Les moyens de contrôle de l’Administration du travail sont étendus, puisque l’infraction concernée est le travail dissimulé.

À ce titre, l’Inspection du travail peut :

  • opérer des contrôles sur site et sur pièces, ce qui implique un droit d’entrée et de visite dans tout établissement sans avertissement préalable de l’inspecteur de travail,
  • se faire communiquer  des documents et copies immédiatement dans le cadre de son droit d’enquête : afin notamment de vérifier si la liste des salariés déclarés en activité partielle est cohérente avec la déclaration des heures travaillées et chômées figurant sur les bulletins de paie,
  • demander l’accès à tous les éléments comptables et aux données informatisées, telles que les relevés de connexion aux outils de connexion à distance,
  • interroger l’employeur et les salariés, lesquels pourront avoir à communiquer tout élément de preuve pouvant justifier de leur temps de travail pendant la période d’activité partielle (emails, SMS, relevés téléphoniques, agenda permettant d’établir le temps de travail réellement effectué…) ;
  • solliciter la production des attestations sur l’honneur (garde d’enfant) ou du certificat d’isolement remis par le salarié vulnérable en cas de contrôle.

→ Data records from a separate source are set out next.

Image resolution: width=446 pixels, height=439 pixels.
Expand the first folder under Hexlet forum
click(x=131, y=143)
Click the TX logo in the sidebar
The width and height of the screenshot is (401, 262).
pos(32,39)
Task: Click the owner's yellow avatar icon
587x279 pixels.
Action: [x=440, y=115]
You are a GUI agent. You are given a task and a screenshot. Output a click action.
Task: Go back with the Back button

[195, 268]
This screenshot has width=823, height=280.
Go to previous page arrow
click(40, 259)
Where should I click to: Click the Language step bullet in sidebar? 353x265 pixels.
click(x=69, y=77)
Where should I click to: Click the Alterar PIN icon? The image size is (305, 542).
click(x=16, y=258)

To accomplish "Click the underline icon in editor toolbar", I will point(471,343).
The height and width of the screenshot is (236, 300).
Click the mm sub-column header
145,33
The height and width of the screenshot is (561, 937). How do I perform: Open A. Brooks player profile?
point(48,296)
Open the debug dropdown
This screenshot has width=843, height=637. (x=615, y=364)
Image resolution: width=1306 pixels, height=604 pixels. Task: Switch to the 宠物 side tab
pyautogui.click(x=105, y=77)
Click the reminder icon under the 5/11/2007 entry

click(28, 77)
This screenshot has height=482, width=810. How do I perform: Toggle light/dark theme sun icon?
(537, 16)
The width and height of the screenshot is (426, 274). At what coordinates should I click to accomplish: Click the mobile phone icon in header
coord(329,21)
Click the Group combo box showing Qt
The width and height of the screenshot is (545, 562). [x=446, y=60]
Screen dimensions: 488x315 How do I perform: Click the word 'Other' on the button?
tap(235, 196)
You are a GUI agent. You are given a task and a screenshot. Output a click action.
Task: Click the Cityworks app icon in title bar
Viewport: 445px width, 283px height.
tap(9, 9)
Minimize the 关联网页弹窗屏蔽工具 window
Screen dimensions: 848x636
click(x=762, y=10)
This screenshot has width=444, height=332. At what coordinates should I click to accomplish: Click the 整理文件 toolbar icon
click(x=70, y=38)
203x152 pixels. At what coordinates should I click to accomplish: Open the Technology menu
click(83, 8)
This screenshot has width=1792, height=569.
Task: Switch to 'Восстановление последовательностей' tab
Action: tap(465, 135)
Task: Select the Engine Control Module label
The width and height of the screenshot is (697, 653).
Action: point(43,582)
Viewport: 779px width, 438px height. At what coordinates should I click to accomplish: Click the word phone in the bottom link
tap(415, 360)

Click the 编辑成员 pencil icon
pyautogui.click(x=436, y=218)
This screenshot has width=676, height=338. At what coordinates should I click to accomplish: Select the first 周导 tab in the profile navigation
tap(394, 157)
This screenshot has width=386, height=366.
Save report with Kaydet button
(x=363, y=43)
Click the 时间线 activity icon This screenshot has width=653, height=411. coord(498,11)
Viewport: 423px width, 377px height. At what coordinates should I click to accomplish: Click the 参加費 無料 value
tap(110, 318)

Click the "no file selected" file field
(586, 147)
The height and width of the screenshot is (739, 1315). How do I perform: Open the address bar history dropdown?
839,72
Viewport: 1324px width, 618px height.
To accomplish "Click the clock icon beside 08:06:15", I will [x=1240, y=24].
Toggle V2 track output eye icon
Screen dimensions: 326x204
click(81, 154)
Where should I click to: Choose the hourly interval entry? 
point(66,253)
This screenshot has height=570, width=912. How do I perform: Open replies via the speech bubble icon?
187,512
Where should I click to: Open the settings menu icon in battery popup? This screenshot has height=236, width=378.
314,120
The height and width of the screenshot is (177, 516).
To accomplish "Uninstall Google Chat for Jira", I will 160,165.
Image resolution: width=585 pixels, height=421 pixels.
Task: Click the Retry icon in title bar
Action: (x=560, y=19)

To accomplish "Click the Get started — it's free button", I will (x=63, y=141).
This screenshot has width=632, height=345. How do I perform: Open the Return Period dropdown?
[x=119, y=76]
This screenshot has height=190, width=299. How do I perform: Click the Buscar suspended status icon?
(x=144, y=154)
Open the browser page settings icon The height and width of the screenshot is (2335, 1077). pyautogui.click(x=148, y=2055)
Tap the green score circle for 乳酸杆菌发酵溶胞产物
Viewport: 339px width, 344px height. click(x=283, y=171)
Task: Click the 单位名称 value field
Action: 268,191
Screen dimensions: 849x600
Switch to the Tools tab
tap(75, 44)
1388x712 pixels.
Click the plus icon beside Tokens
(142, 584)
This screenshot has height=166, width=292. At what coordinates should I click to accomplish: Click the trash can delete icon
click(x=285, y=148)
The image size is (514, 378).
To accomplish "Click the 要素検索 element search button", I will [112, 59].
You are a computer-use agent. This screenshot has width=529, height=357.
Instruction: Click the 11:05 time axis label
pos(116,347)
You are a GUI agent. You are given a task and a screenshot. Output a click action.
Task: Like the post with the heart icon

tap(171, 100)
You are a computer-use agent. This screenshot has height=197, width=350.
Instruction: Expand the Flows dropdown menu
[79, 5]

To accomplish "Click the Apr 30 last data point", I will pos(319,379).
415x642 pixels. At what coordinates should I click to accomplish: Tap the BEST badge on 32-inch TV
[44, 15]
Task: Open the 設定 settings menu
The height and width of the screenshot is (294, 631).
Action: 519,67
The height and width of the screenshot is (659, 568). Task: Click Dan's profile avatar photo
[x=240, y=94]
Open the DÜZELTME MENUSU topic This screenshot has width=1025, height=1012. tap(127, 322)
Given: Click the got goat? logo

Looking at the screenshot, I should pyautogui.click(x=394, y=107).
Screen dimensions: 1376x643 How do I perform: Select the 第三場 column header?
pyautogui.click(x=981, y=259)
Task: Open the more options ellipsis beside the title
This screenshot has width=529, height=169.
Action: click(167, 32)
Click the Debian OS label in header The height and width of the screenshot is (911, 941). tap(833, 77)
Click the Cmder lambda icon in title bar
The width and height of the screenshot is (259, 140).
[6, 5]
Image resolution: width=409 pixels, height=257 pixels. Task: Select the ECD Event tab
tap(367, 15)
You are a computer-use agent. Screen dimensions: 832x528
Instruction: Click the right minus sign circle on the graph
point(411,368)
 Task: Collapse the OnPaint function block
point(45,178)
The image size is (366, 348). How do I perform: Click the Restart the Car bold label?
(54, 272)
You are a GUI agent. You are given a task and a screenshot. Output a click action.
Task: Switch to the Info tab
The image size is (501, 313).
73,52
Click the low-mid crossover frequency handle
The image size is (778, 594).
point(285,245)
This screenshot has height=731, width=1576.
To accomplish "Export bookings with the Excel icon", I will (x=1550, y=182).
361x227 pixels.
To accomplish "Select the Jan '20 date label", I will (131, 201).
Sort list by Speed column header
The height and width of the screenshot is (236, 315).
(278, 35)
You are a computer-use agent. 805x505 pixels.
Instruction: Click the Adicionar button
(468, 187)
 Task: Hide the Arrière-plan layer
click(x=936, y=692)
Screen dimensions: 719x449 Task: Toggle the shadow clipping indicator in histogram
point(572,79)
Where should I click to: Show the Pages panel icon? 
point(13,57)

Risques et sanctions encourus en cas de fraude

À l’issue de son contrôle, la DIRECCTE pourra décider :

– du retrait de la décision administrative d’autorisation dans un délai de 4 mois en cas d’illégalité de la demande d’AP ; 

– du retrait de la décision administrative d’indemnisation ;

– de la régularisation des demandes d’indemnisation payées dans un sens favorable ou défavorable à l’entreprise, soit de manière volontaire de la part de l’entreprise, soit de manière non consensuelle par la voie d’une procédure de reversement initiée par la DIRECCTE et mise en œuvre par l’Agence de Service des Paiements ; 

– de l’application d’une sanction administrative en cas de fraude constatée, pouvant prendre plusieurs formes et lesquelles sont cumulables (art. L 8211-1, 6°CT) :

  • Remboursement intégral des sommes perçues au titre de l’activité partielle ;
  • Interdiction de bénéficier pendant une durée maximale de 5 ans d’aides publiques en matière d’emploi ou de formation ;
  • 2 ans d’emprisonnement et 30 000 euros d’amende, en application de l’article 441-6 du code pénal.

Attention, la Ministère du Travail précise que les DIRECCTE devront communiquer leur feuille de route d’ici demain… à suivre donc.